Dax startet mit Verlusten: Eskalation im Nahen Osten belastet Aktienmarkt

Der Dax ist am Mittwoch mit Verlusten in den Handelstag gestartet. Gegen 9:30 Uhr wurde der Leitindex mit rund 25.915 Punkten berechnet und damit 0,2 Prozent unter dem Schlussniveau vom vorherigen Handelstag. An der Spitze rangierten die Deutsche Bank, die Commerzbank und Adidas, am Ende Gea, Scout24 und Volkswagen.

„Die Eskalationsspirale dreht sich weiter. Wir erleben gerade eine gefährliche Spirale aus Militärschlägen und Vergeltungsschlägen“, sagte Thomas Altmann von QC Partners. Nach einer anfänglichen Gelassenheit sorge die erneute Eskalation im Nahen Osten jetzt doch für mehr und mehr Sorgen an den Börsen.

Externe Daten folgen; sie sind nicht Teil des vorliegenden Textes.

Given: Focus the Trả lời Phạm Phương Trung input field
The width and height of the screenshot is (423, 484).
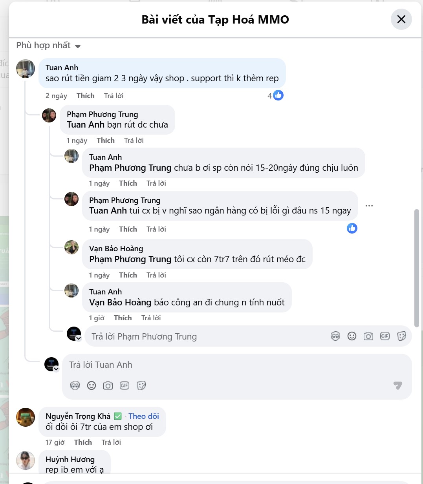Looking at the screenshot, I should [204, 336].
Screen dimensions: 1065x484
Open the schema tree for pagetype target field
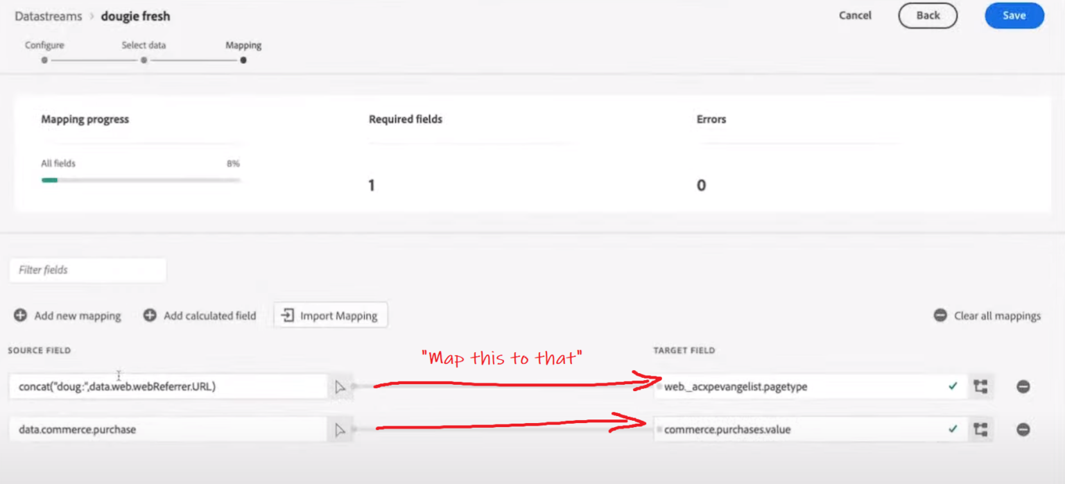click(980, 386)
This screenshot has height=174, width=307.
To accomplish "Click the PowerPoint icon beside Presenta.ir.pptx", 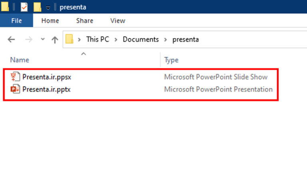I will click(15, 89).
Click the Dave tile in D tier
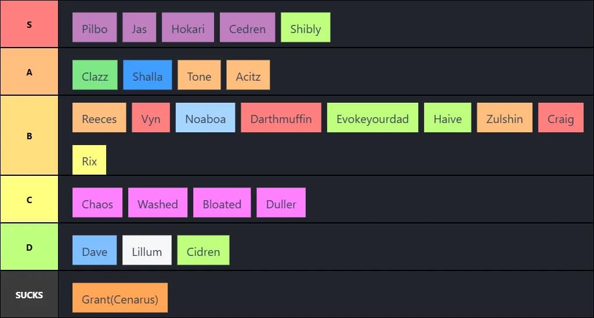The width and height of the screenshot is (594, 318). tap(94, 251)
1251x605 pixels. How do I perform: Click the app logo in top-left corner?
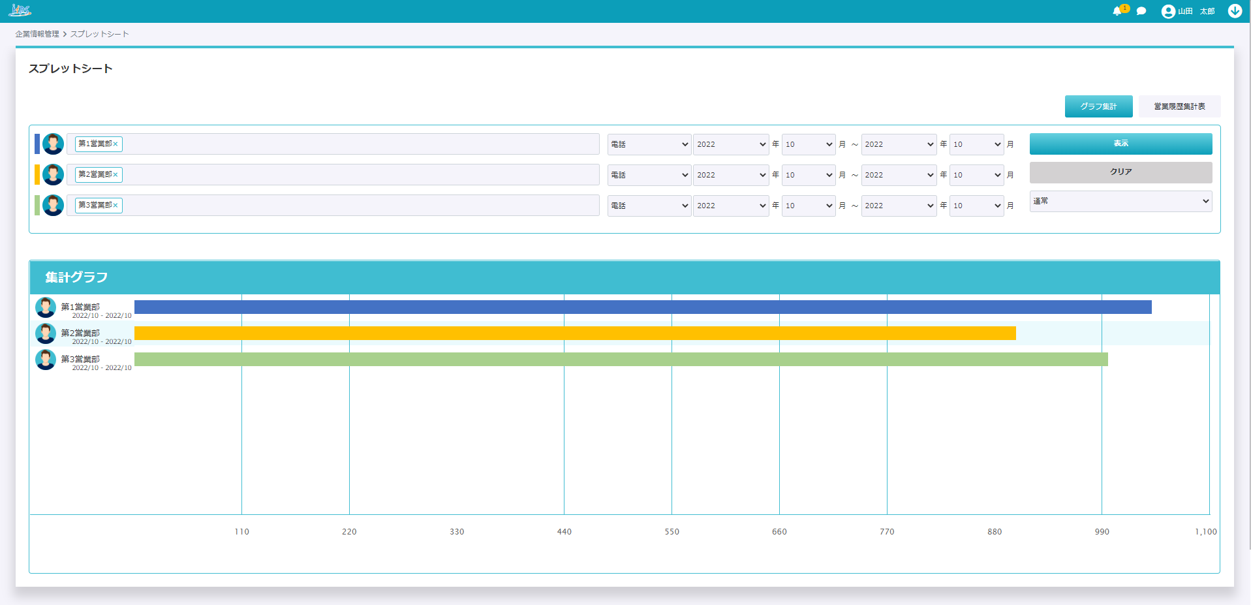coord(20,10)
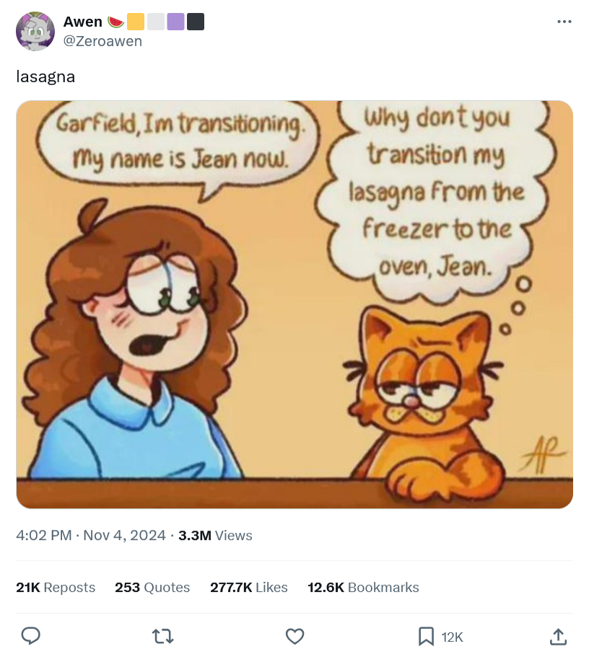Click the watermelon emoji beside Awen's name
Viewport: 589px width, 659px height.
click(x=115, y=22)
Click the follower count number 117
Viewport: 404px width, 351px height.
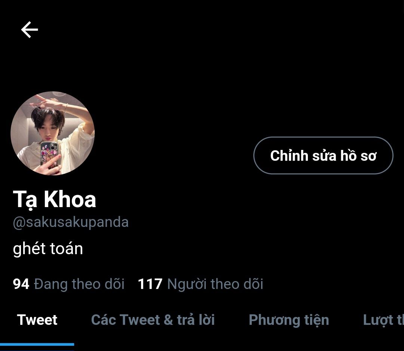click(150, 284)
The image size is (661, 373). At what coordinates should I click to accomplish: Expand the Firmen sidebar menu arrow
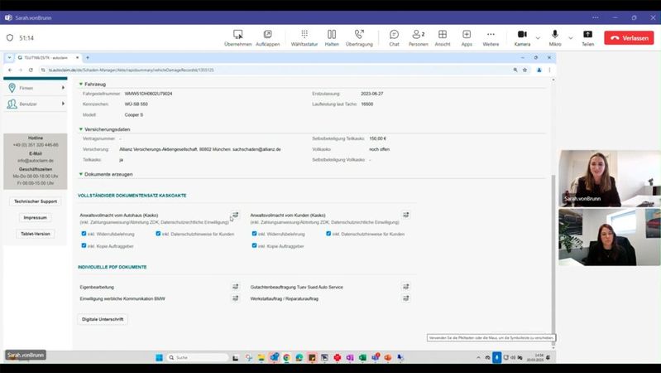point(63,87)
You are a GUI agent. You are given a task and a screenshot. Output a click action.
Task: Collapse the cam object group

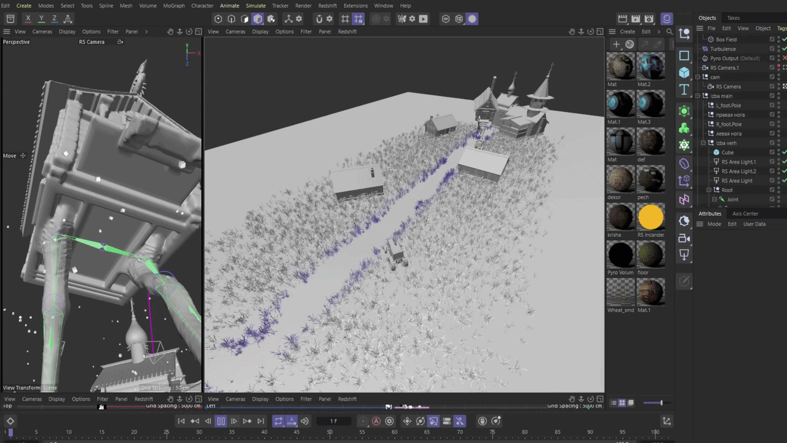coord(698,77)

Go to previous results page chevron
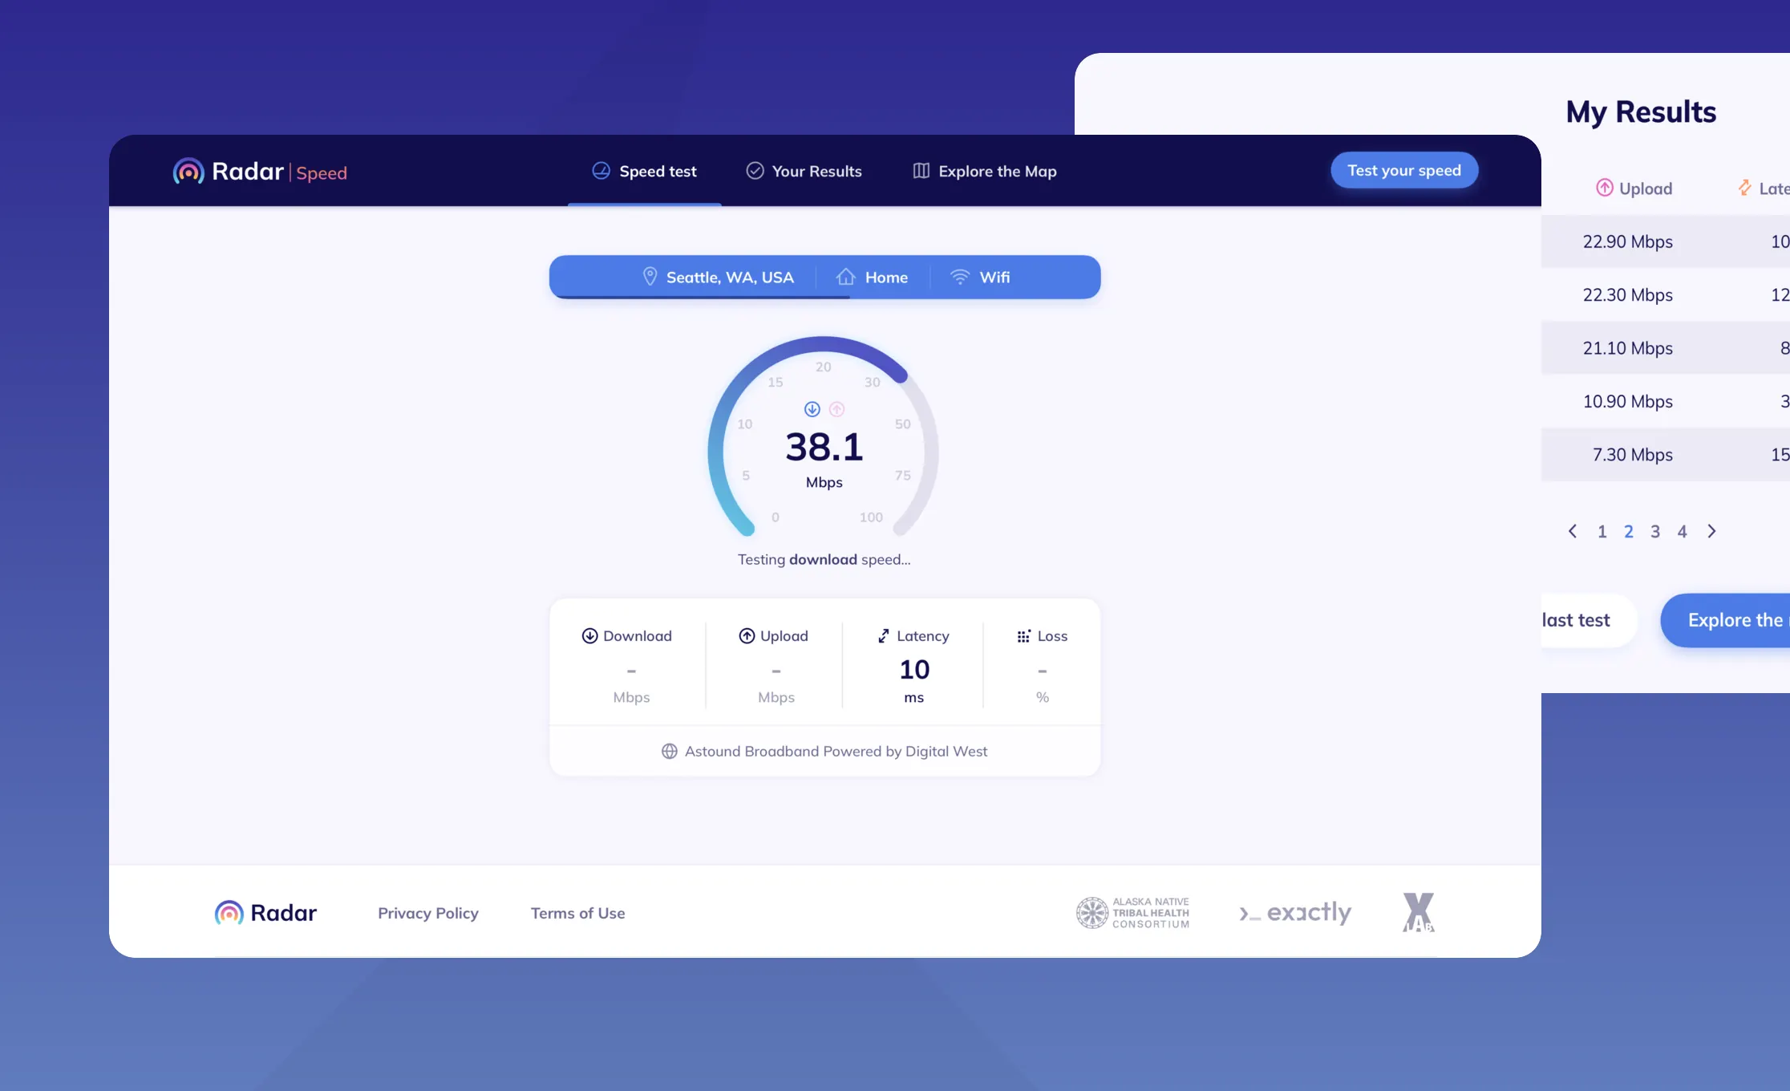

„Hier sind es steigende Energiepreise und zunehmende Inflationssorgen, die Aktien- und Rentenkurse einbrechen lassen. Der Gaspreis steht jetzt so hoch wie seit dem Jahr 2023 nicht mehr. Solche Anstiege bei den Energiekosten werden zwangsläufig zu einer neuen Inflationswelle führen.“ Und die werde bereits jetzt mit höheren Zinsen eingepreist. „Die Rendite fünfjähriger Bundespapiere hat erstmals seit dem Jahr 2008 die Marke von drei Prozent überschritten.“

„Die neuen Sorgen kommen jetzt auch verstärkt beim Dax an“, so Altmann. „Erstmals seit zwei Monaten hat der deutsche Leitindex an zwei aufeinanderfolgenden Tagen jeweils mehr als ein Prozent verloren. Wir sehen jetzt die lange erwarteten Gewinnmitnahmen.“ Spannend und möglicherweise richtungsweisend werde jetzt, wie Anleger auf das Unterschreiten der psychologisch wichtigen Tausendermarke reagieren.

Die europäische Gemeinschaftswährung war am Mittwochmorgen etwas schwächer: Ein Euro kostete 1,1573 US-Dollar, ein Dollar war dementsprechend für 0,8641 Euro zu haben.

Der Ölpreis stieg unterdessen: Ein Fass der Nordsee-Sorte Brent kostete gegen 9 Uhr deutscher Zeit 94,86 US-Dollar; das waren 21 Cent oder 0,2 Prozent mehr als am Schluss des vorherigen Handelstags.